Every day, I learn about new changes that decrease consumers' choices around technology, increase energy consumption (by deploying new layers of infrastructure and marketing new devices), and increase EMR exposure:

* Last May, without warning, Verizon began eliminating landline phones in Brooklyn Heights, New York.

http://www.brooklyneagle.com/articles/2018/9/11/verizon-hangs-landline-customers-brooklyn

* On September 26, the FCC passed a Wireless Infrastructure Order that preempts local control over public right-of-ways. Telecom corporations are now allowed to install "small cell sites" (largely in support of 5G and the Internet of Things) on utility poles; municipalities are not allowed to deny permit applications or enact moratoria on these deployments for any reason. Please note: another FCC could rescind this Order. However, passage of the proposed STREAMLINE Act (SB 3157), currently up for a vote in Congress, would be very difficult to rescind. Let your senators know that you want them to vote NO on the STREAMLINE Act.

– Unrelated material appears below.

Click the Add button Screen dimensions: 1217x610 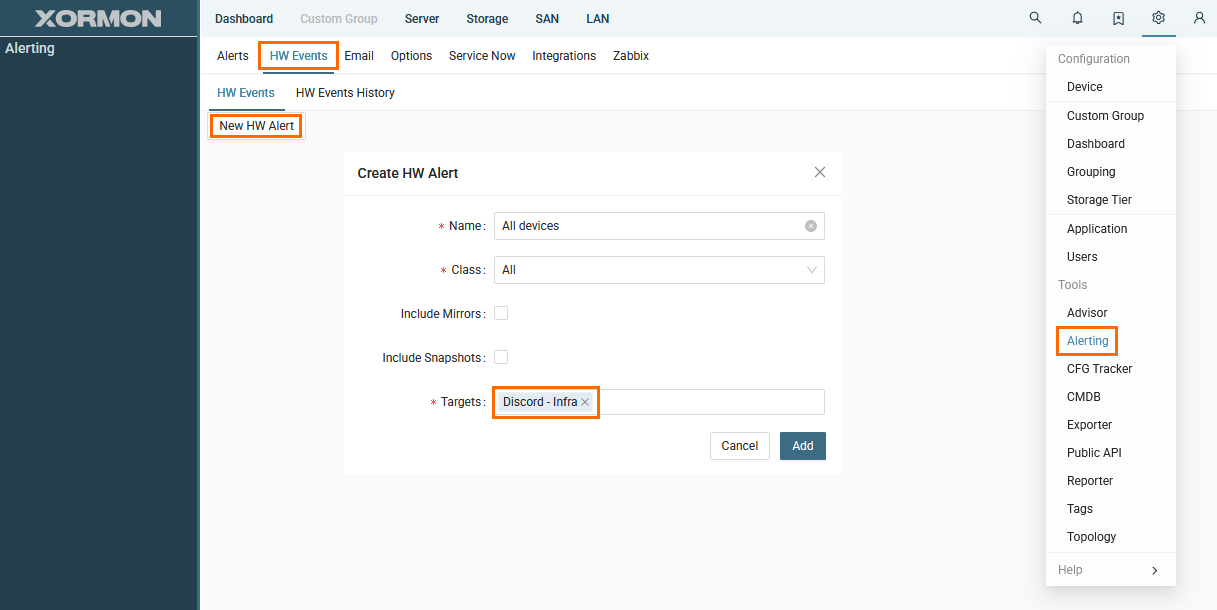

The U.S. Conference of Mayors strongly opposes SB3157. Twenty cities have filed a suit against the FCC's September 26, 2018 order, which, like SB3157, dictates how local governments manage their own right-of-ways.

For more information about SB 3157, visit www.whatis5g.info.

* Verizon launched 5G home broadband service on October 1 in parts of Sacramento, Los Angeles, Houston and Indianapolis.

https://www.zdnet.com/article/verizon-launching-5g-in-october/

* On November 15, the FCC voted to allow SpaceX to deploy 7,518 broadband satellites in addition to the 4,425 satellites that were approved in March 2018. The newly approved satellites will use frequencies between 37.5 and 42 GHz for space-to-earth transmissions and frequencies between 47.2 and 51.4 GHz for earth-to-space transmissions. FCC Chair Ajit Pai said these satellites will provide "high-speed broadband services in remote areas (and) global connectivity to the Internet of Things through 'routers in space' for data backhaul." The FCC has no word about these satellites' energy consumption or greenhouse-gas emissions (including just to launch them) nor their EMR emissions' impacts on public health or wildlife. https://arstechnica.com/information-technology/2018/11/spacex-gets-fcc-approval-for-7500-more-broadband-satellites/

https://www.fcc.gov/document/fcc-boosts-satellite-broadband-connectivity-competition

What is constructive use of our attention during such times?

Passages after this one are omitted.